Called Malawi by the Portuguese who colonized their homeland, the Maravi controlled a powerful confederacy in the 15th and 16th centuries in what is today Malawi, Zambia, and Mozambique.
The Maravi, meaning “people of the fire flames,” a heterogeneous group comprising several distinct ethnic groups such as the Chewa, Chipeta, and Nyanja, migrated to the area between the Shire and Zambezi Rivers from Katanga (now the Democratic Republic of the Congo) around the 13th century. By the 15th century they controlled a powerful alliance that dominated the ivory trade in the region. The Maravi Confederacy included connections with the Lundu peoples to the north and, after 1497 and the arrival of Vasco da Gama, the Portuguese. Ruled by hereditary kings from the Phiri clan, the Maravi Confederacy collected tribute in the form of grain, which was redistributed in times of famine. These kings also controlled the lucrative trade in ivory and iron, valuable goods demanded by Swahili traders engaged in markets along the eastern coast from Mogadishu to Mozambique. As the Portuguese made their way farther up the Zambezi River, they increased their trade with the Maravi peoples for guns, ammunition, cloth, and beads. Although this new avenue of trade brought the Maravi prosperity, it also brought conflict over who would control the trade in ivory and gold. The Maravi attempted to open new Trade routes to the Indian Ocean free from Portuguese interference by conquering Makua territory in Mozambique. Lundu opposition forced the Maravi Confederacy to ally with the Portuguese, resulting in a Lundu defeat and open access for the Maravi to the Indian Ocean. By the late 17th century the Maravi Confederacy was in decline and in the process of disintegrating into several smaller political entities.

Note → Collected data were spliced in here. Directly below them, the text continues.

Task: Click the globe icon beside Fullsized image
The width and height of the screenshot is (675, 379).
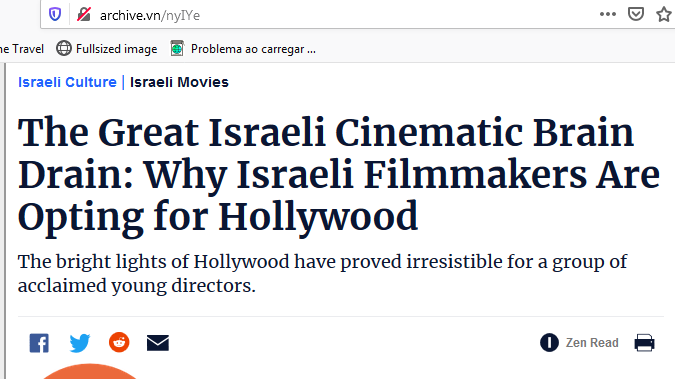Action: [64, 48]
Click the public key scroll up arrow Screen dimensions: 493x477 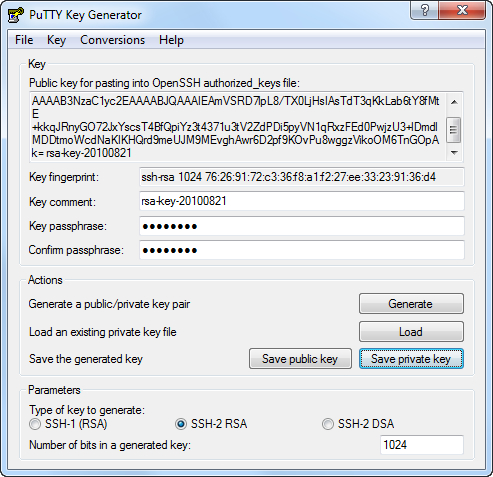454,102
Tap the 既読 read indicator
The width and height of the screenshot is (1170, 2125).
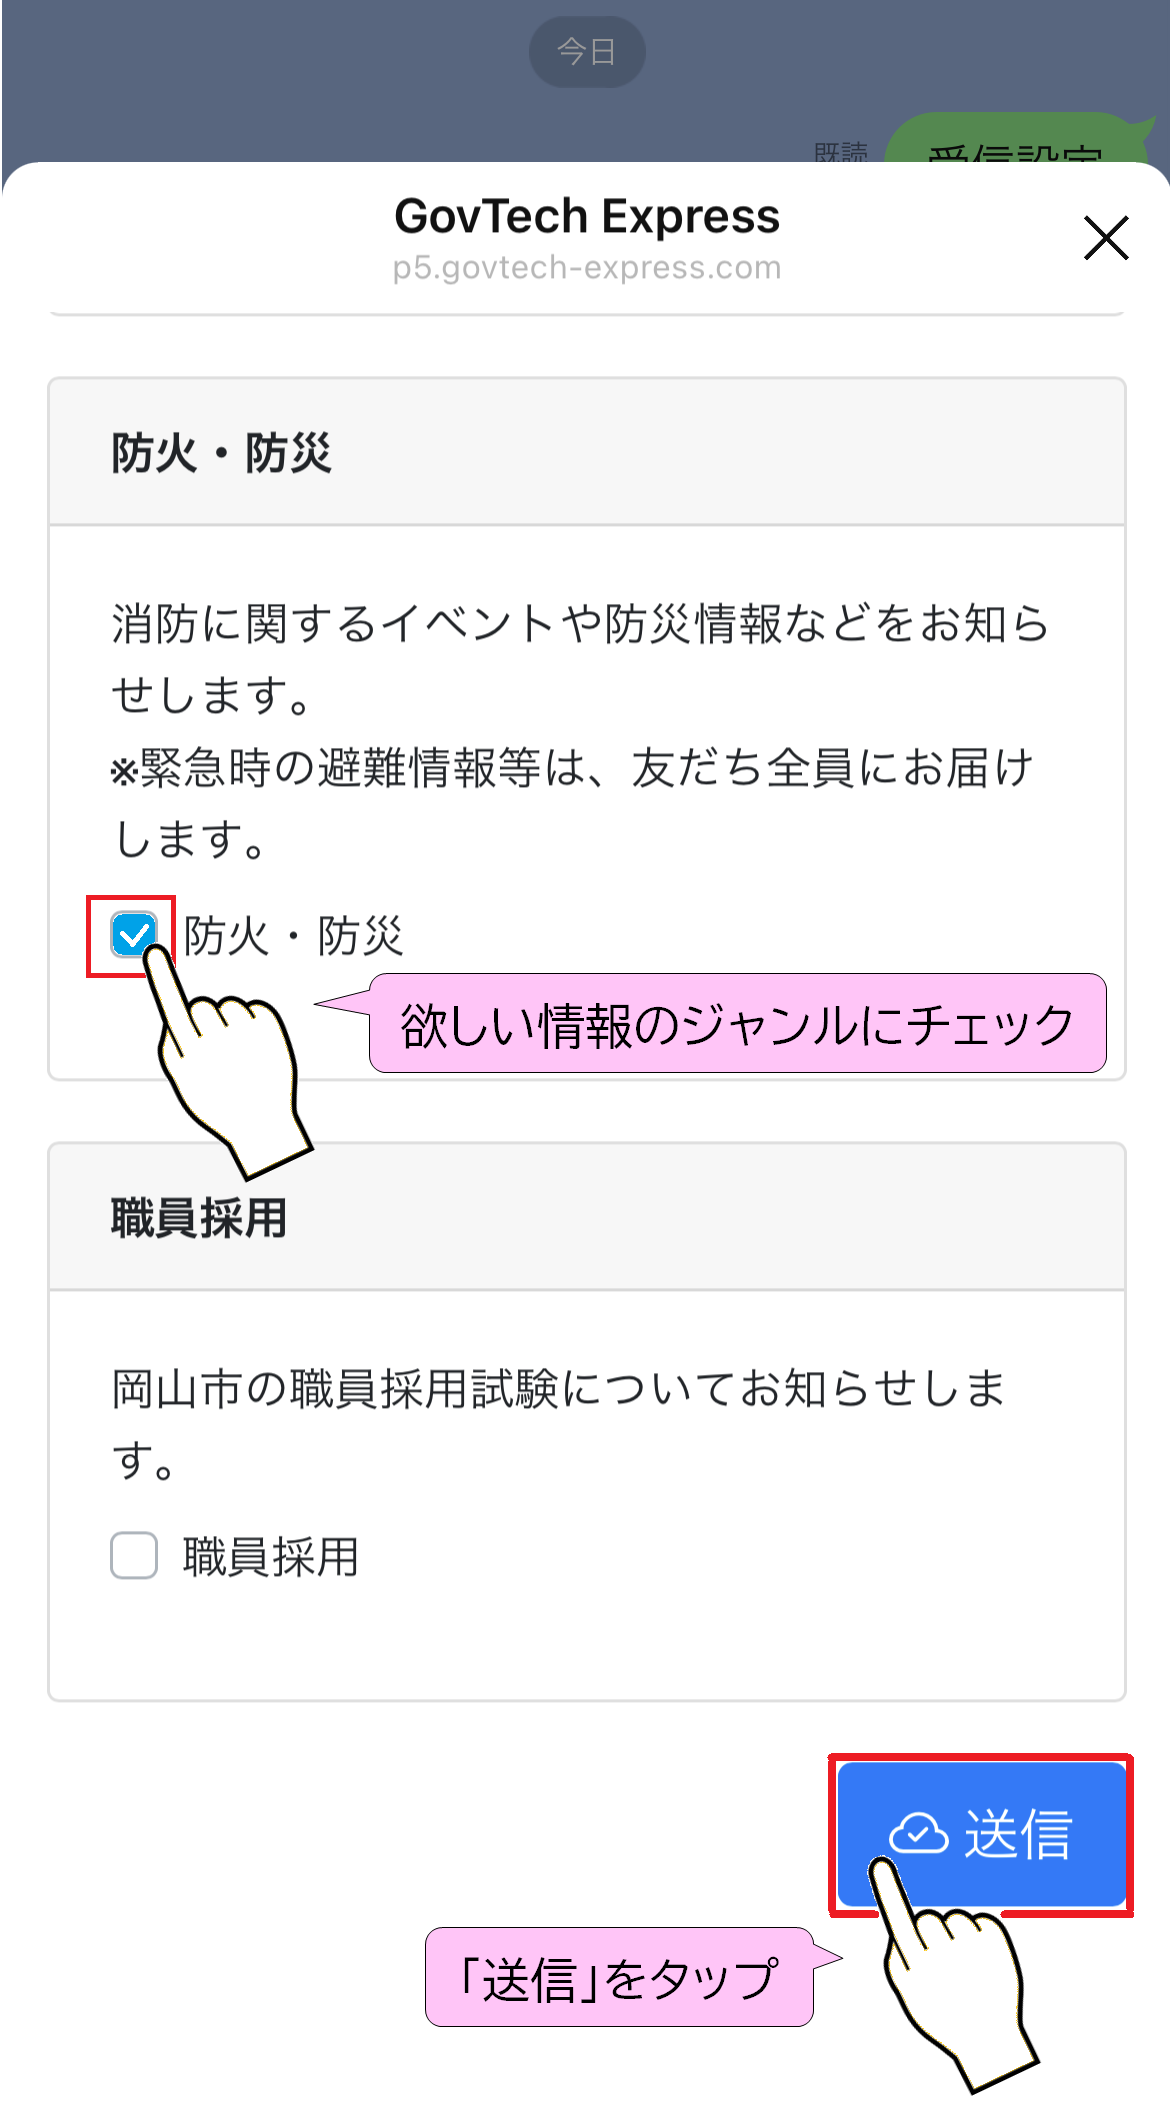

Further reading: “Before European Colonization,” in Cambridge Encyclopedia of Africa, eds. Roland Oliver and Michael Crowder (Cambridge: Cambridge University Press, 1981), 77-155; “Malawi,” in Historical Dictionary of Malawi, Cynthia A. Crosby (London: Scarecrow Press, 1993), 80-81; “Mozambique,” in Africana, The Encyclopedia of the African and African American Experience, eds. Kwame Anthony Appiah and Henry Louis Gates, Jr. (New York: Basic Civitas Book, 1999), 1,351-1,356; Ari Nave, “Malawi,” in, Africana: The Encyclopedia of the African and African American Experience, eds. Kwame Anthony Appiah and Henry Louis Gates, Jr. (New York: Basic Civitas Books, 1999), 1,229-1,233; “The Peoples,” in Cambridge Encyclopedia of Africa, eds. Oliver and Crowder, (Cambridge: Cambridge University Press, 1981), 57-86.